An annotated close-up of the TreeViewer module. The figure highlights the important parts of the web page format. The top bar, which is maintained throughout the site, provides a search option, a help file and links to PartsList (36), NESGC (41) and Molecular Motions Database (48). To manipulate the view of the data on the web page we provide a menu bar to select which type of tree to view and a second menu bar to determine in which secondary dimension to view the tree. In addition, there are multiple color-coded links next to each organism—green for metabolic pathways, blue for the organism page and red for other Yale pages associated with that organism. For examples of the multiple views, we present a COG tree viewed through genome composition and a fold tree viewed in comparison to the traditional ribosomal tree.

Figure 3

The second major module, the PathwayPainter. As with the TreeViewer, the top menu bar is maintained. This page is built around the metabolic pathway. We present an overview image of two pathways in the center of the page. Flanking the image are the component enzymes, with a value next to each enzyme. Using the menu on the top of the page, the user can select the desired value for those enzymes in that pathway.

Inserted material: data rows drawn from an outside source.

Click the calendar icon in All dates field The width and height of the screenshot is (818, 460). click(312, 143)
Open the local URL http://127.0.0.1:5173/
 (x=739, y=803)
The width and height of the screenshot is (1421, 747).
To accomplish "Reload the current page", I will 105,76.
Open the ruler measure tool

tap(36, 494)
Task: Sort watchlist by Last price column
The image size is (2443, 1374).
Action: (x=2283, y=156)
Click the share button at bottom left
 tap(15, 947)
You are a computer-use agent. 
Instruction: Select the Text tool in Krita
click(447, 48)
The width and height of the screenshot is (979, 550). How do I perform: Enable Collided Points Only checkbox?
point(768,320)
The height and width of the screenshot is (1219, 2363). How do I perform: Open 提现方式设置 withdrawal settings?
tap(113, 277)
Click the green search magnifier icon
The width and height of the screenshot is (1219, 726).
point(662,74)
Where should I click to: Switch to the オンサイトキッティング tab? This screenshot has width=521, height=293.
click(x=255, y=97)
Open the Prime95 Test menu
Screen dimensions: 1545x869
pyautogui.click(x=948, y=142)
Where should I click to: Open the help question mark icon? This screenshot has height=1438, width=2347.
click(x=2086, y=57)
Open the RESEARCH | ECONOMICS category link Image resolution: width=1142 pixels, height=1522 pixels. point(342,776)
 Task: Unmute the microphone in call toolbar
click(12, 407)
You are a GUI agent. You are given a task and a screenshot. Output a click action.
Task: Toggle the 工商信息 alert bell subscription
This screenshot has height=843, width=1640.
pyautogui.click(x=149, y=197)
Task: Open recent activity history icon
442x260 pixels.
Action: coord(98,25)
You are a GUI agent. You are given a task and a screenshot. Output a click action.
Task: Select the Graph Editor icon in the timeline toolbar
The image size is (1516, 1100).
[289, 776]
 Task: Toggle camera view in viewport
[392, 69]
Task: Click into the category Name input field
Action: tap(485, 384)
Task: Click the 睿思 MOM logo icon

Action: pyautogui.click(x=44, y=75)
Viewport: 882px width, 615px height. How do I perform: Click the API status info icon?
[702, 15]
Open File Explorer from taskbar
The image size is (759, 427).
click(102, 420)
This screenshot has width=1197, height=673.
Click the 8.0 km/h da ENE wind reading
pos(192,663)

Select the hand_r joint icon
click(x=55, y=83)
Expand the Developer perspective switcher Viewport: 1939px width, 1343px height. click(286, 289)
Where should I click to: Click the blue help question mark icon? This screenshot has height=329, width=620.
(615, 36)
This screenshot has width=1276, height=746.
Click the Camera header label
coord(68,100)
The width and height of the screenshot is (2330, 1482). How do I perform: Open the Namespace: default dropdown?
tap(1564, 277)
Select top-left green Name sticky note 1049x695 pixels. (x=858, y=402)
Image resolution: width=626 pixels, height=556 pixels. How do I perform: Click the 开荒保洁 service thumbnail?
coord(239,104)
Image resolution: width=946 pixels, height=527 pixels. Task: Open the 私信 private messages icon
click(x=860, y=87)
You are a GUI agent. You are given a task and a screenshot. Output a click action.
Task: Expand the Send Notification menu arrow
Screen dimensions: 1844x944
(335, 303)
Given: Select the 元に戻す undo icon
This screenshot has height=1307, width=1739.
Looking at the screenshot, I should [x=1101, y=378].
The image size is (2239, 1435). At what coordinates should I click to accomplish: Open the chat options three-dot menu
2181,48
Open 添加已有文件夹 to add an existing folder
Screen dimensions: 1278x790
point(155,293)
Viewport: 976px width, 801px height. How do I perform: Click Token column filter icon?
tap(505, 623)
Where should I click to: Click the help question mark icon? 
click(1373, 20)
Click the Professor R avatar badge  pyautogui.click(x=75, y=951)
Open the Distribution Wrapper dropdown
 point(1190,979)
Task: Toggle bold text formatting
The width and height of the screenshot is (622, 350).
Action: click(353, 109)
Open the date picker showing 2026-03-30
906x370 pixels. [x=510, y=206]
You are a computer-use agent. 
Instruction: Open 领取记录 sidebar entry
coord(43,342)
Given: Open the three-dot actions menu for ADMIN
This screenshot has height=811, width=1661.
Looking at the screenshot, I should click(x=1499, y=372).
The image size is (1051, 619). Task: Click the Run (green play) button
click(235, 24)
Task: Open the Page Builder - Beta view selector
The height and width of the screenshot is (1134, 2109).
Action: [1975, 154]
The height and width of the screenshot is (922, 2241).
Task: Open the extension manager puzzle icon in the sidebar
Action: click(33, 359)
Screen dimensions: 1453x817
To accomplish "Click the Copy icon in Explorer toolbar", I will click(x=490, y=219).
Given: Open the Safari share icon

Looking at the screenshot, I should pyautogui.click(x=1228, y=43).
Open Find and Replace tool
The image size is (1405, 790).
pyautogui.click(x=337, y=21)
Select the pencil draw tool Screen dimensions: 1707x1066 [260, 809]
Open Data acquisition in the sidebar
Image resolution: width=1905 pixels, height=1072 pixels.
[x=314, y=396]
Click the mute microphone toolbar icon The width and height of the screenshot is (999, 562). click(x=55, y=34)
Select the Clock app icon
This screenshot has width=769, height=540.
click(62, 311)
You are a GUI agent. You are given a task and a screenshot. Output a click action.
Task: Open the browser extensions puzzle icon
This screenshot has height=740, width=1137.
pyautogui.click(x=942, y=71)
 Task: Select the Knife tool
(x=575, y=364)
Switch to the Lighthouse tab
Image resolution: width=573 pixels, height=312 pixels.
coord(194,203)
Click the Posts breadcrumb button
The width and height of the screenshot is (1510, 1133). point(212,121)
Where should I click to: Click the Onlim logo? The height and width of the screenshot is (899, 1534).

These include the flux values for multiple organisms, various expression values for yeast and E.coli, and PID variability. Additionally, each enzyme links to an enzyme-oriented page which displays the data in its entirety for that specific enzyme.

Figure 4

A cross-section of the results that can be seen with the PathwayPainter module. Enzymes were chosen from three metabolic pathways: citric acid cycle (blue), glycolysis (green) and pentose phosphate pathway (red); the information presented includes expression, flux and sequence similarity data. We present expression data, the relative expression of a gene in relation to a control, from six experiments: yeast diauxic shift, yeast sporulation, E.coli UV response, C.elegans mutant germline, and two yeast cell-cycle expression sets. We summarized the data by calculating the standard deviation and the average for each enzyme profile in each experiment, as well as combined statistics for all the experiments. Values in the top quartile were shaded black, in the middle two, gray, and in the bottom quartile, white. Sequence similarities of the enzymes were calculated by averaging the percentage sequence identity between orthologous genes. These are shaded in the same fashion as the expression values. For the flux values, we calculated the standard deviation of the flux values for all organisms examined. Values in the top quartile are colored aqua, middle two quartiles, yellow, and bottom quartile, purple. We show a schematic of all three pathways, with enzyme numbers color coded by pathway. The arrows representing the reaction are colored by the degree of flux variation; this seems to correlate closely with the pathways. TCA shows the greatest flux values and the pentose phosphate pathway comprises the lowest. The pink crosses label all the irreversible control points in the metabolic system. The average PID of the enzyme seems to have little correlation with the expression or flux values. Clearly, the figure also shows a relationship between flux and the enzyme’s resources, including placement in the overall pathway structure.